Chapter 8H. Specialty Drug Copayment Limitation.
§ 48–855.01. Definitions.
For the purposes of this chapter, the term:
(1) "Class of drugs" means a group of medications having similar actions designed to treat a particular disease process.
(2) "Coinsurance" means a cost-sharing amount set as a percentage of the total cost of a drug.
(3) "Copayment" means a cost-sharing amount set as a dollar value.
(3A) "Diabetes device" means a legend device or non-legend device used to cure, diagnose, mitigate, prevent or treat diabetes or low blood sugar. The term includes a blood glucose test strip, glucometer, continuous glucometer, lancet, lancing device, or insulin syringe.
(3B) "Diabetic ketoacidosis device" means a device that is a legend or non-legend device and used to screen for or prevent diabetic ketoacidosis. The term includes diabetic ketoacidosis devices prescribed and dispensed once during a policy year.
(3C) "Generic drug" means a chemically equivalent copy of a brand-name drug with an expired patent.
(4)(A) "Health benefit plan" means a policy, contract, certificate, or agreement offered or issued by a health carrier to provide, deliver, arrange for, pay for, or reimburse any of the costs of health care services.
(B) The term "health benefit plan" does not include:
(i) Coverage only for accident or disability income insurance, or any combination thereof;
(ii) Liability insurance, including general liability insurance and automobile liability insurance;
(iii) Coverage issued as a supplement to liability insurance;
(iv) Workers' compensation or similar insurance;
(v) Automobile medical payment insurance;
(vi) Credit-only insurance;
(vii) Coverage for on-site medical clinics; or
(viii) Other similar insurance coverage specified in federal regulations issued pursuant to the Health Insurance Portability and Accountability Act of 1996, approved August 21, 1996 (110 Stat. 1936; scattered sections of the United States Code) ("HIPAA"), under which benefits for health care services are secondary or incidental to other insurance benefits.
(C) The term "health benefit plan" does not include the following benefits if they are provided under a separate policy, certificate of insurance, or contract of insurance, or are otherwise not an integral part of the plan:
(i) Limited scope dental or vision benefits;
(ii) Benefits for long-term care, nursing-home care, home-health care, community-based care, or any combination thereof; or
(iii) Other similar, limited benefits specified in federal regulations issued pursuant to HIPAA.

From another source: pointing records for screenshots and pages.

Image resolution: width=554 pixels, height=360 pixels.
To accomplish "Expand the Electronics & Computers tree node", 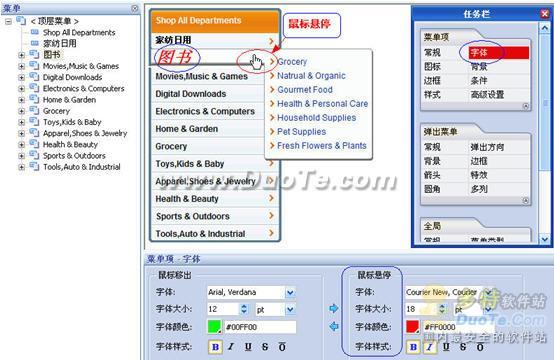I will [22, 89].
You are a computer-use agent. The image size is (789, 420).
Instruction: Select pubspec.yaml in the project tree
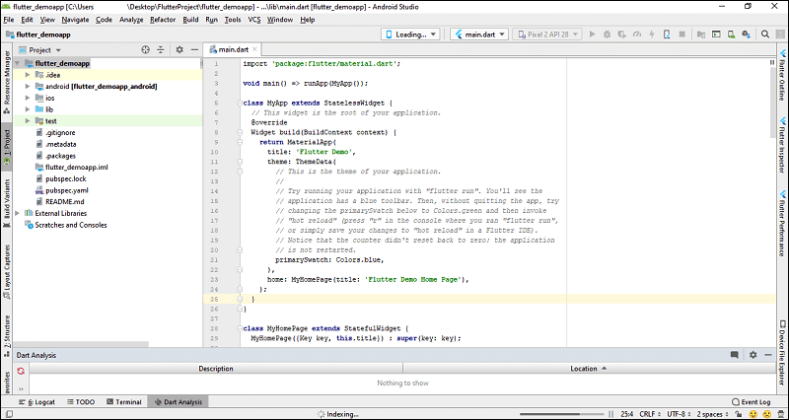pyautogui.click(x=66, y=190)
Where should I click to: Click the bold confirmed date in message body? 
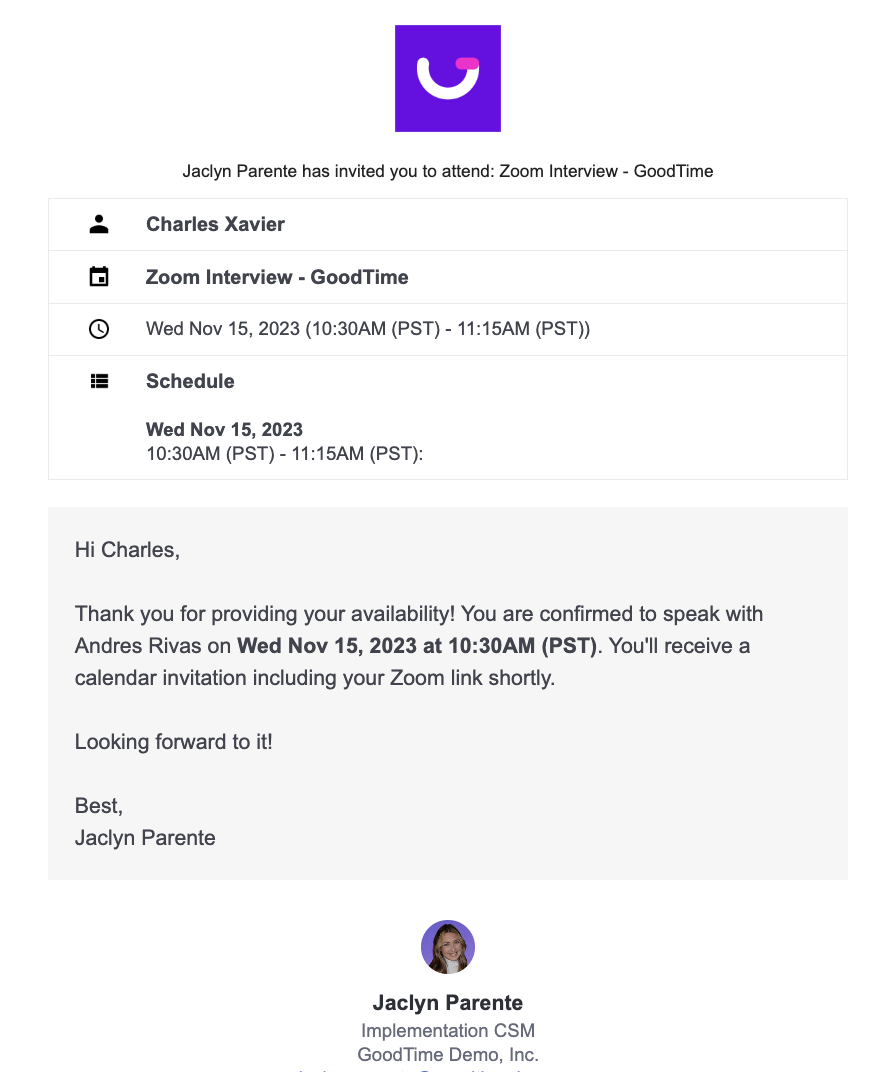tap(416, 646)
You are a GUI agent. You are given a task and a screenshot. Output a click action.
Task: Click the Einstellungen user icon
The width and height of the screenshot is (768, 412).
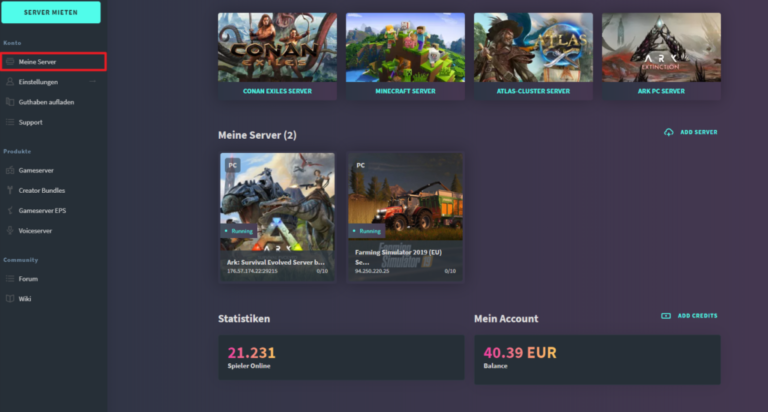10,82

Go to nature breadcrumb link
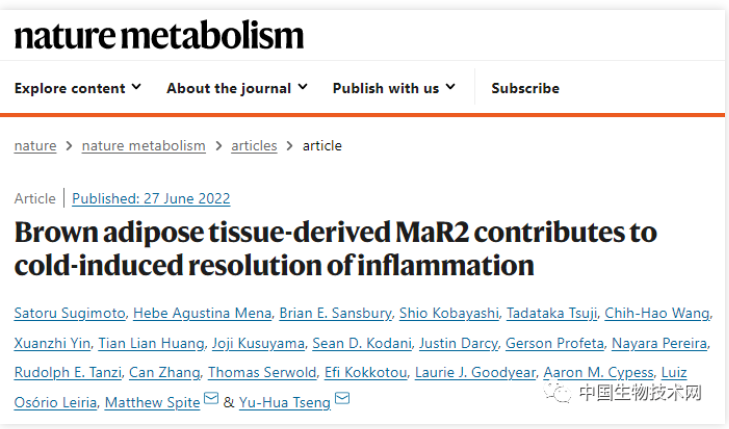[35, 146]
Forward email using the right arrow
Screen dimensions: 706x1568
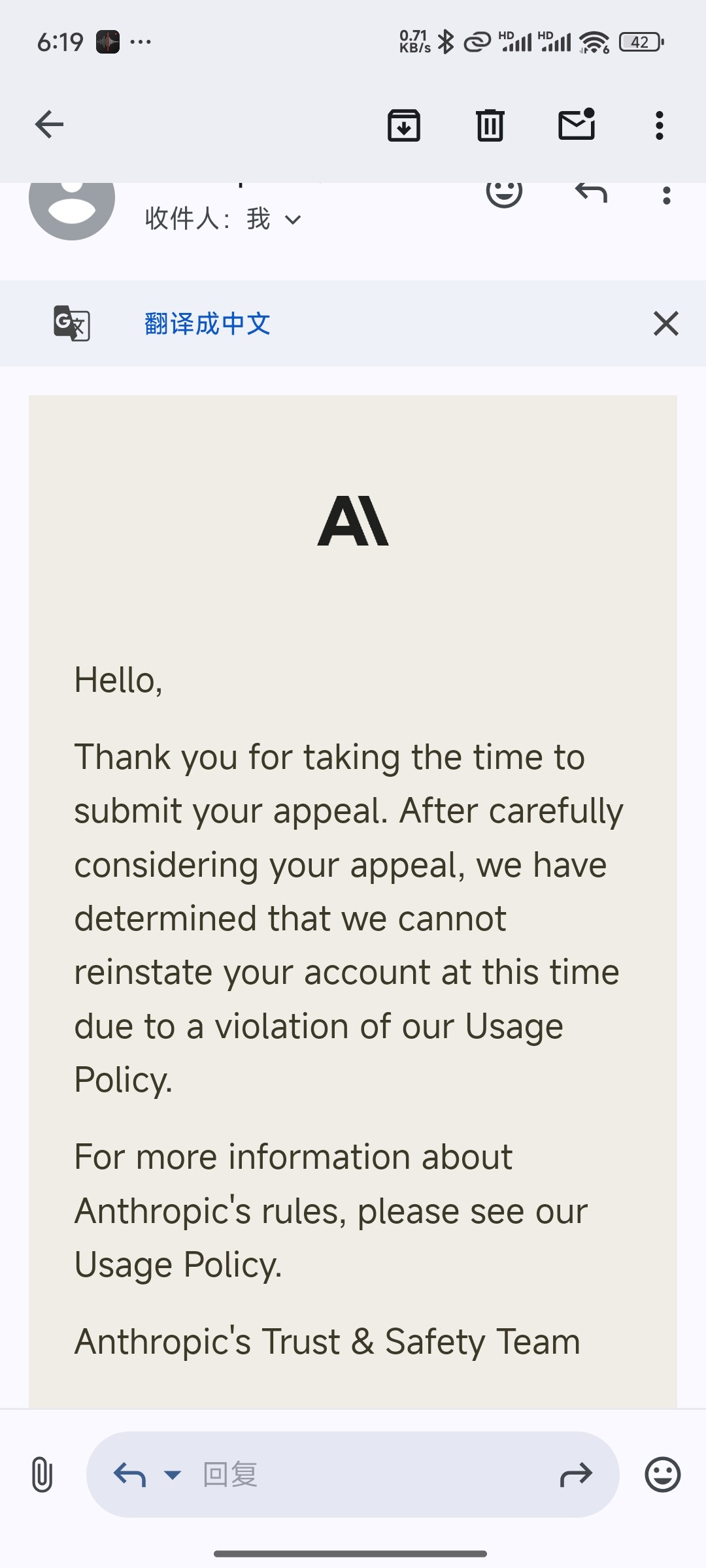(x=576, y=1475)
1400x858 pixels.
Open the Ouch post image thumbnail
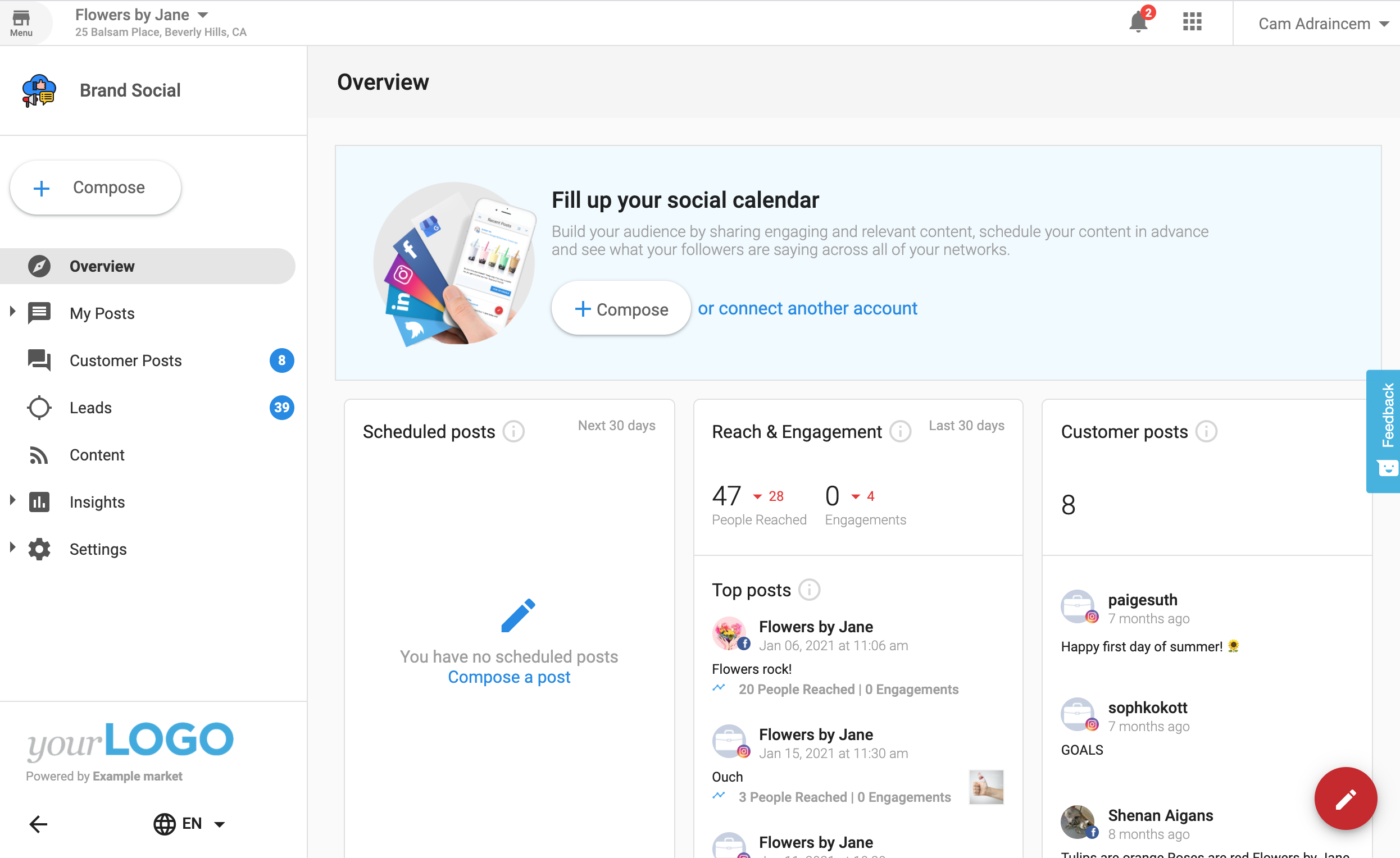(986, 787)
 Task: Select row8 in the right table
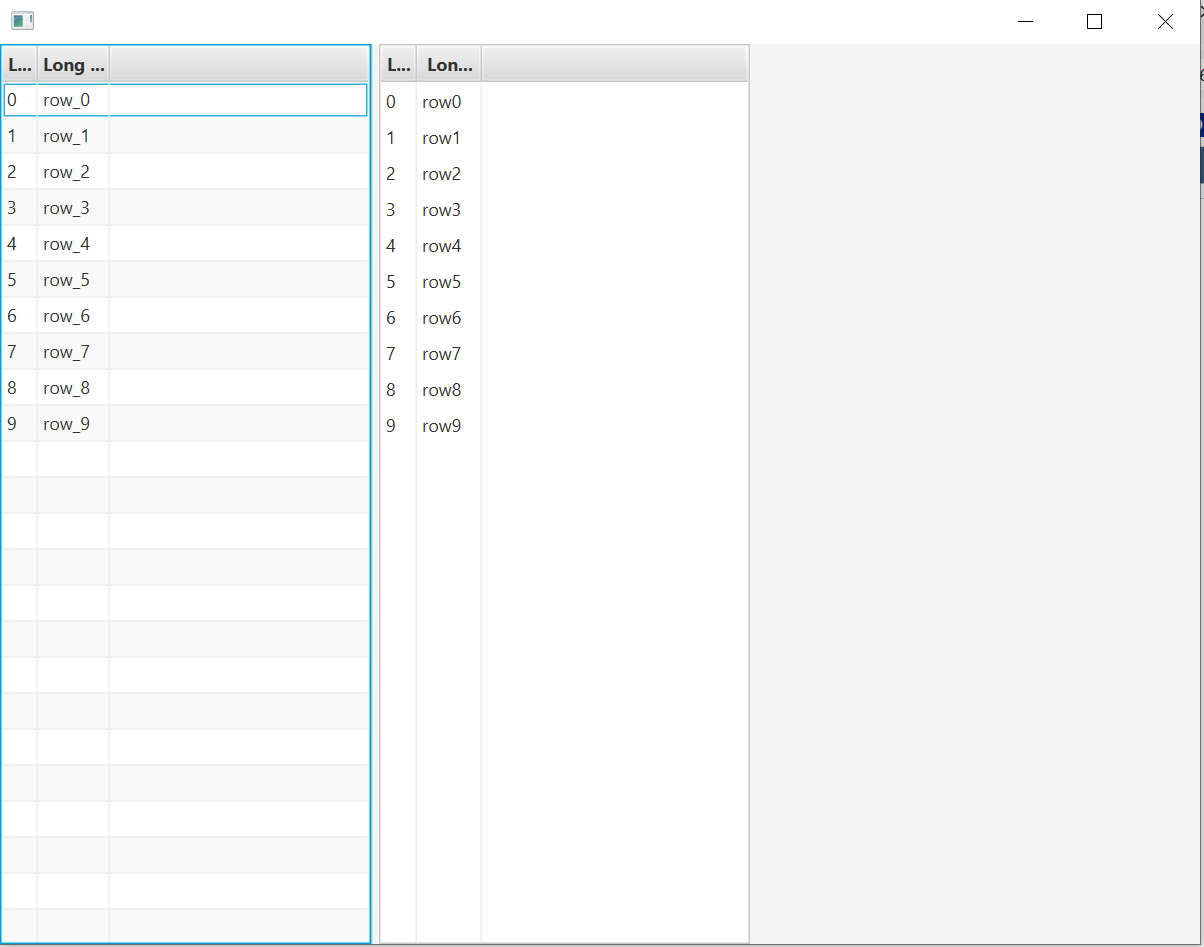point(442,390)
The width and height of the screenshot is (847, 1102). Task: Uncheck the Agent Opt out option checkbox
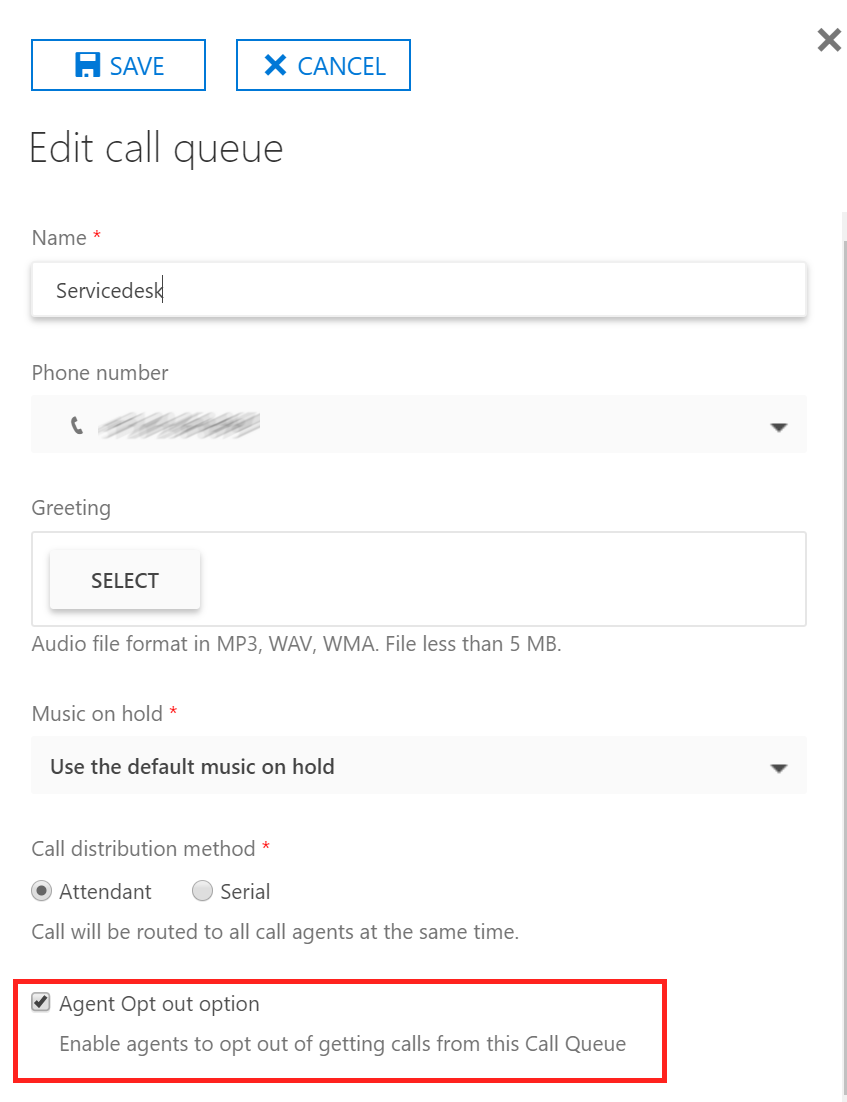[x=41, y=1002]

(D) The term "health benefit plan" does not include the following benefits if the benefits are provided under a separate policy, certificate of insurance, or contract of insurance, and there is no coordination between the provision of the benefits and any exclusion of benefits under any group health plan maintained by the same health insurer, and the benefits are paid with respect to an event without regard to whether benefits are provided with respect to such an event under any group health plan maintained by the same health insurer:
(i) Coverage only for a specified disease or illness; or
(ii) Hospital indemnity or other fixed indemnity insurance.
(E) The term "health benefit plan" does not include the following if offered as a separate policy, certificate of insurance, or contract of insurance:
(i) A Medicare supplemental policy as defined in section 1882(g)(1) of the Social Security Act, approved June 9, 1980 (94 Stat. 476; 42 U.S.C. § 1395ss(g)(1));
(ii) Coverage supplemental to the coverage provided under An Act To amend titles 10, 14, and 32, United States Code, to codify recent military law, and to improve the Code, approved September 2, 1958 (72 Stat. 1437; 10 U.S.C. § 1071 et seq.); or
(iii) Similar supplemental coverage provided under a group health plan.
(5) "Health insurer" means any person that provides one or more health benefit plans or insurance in the District of Columbia, including an insurer, a hospital and medical services corporation, a fraternal benefit society, a health maintenance organization, a multiple employer welfare arrangement, or any other person providing a plan of health insurance subject to the authority of the Commissioner of the Department of Insurance, Securities and Banking.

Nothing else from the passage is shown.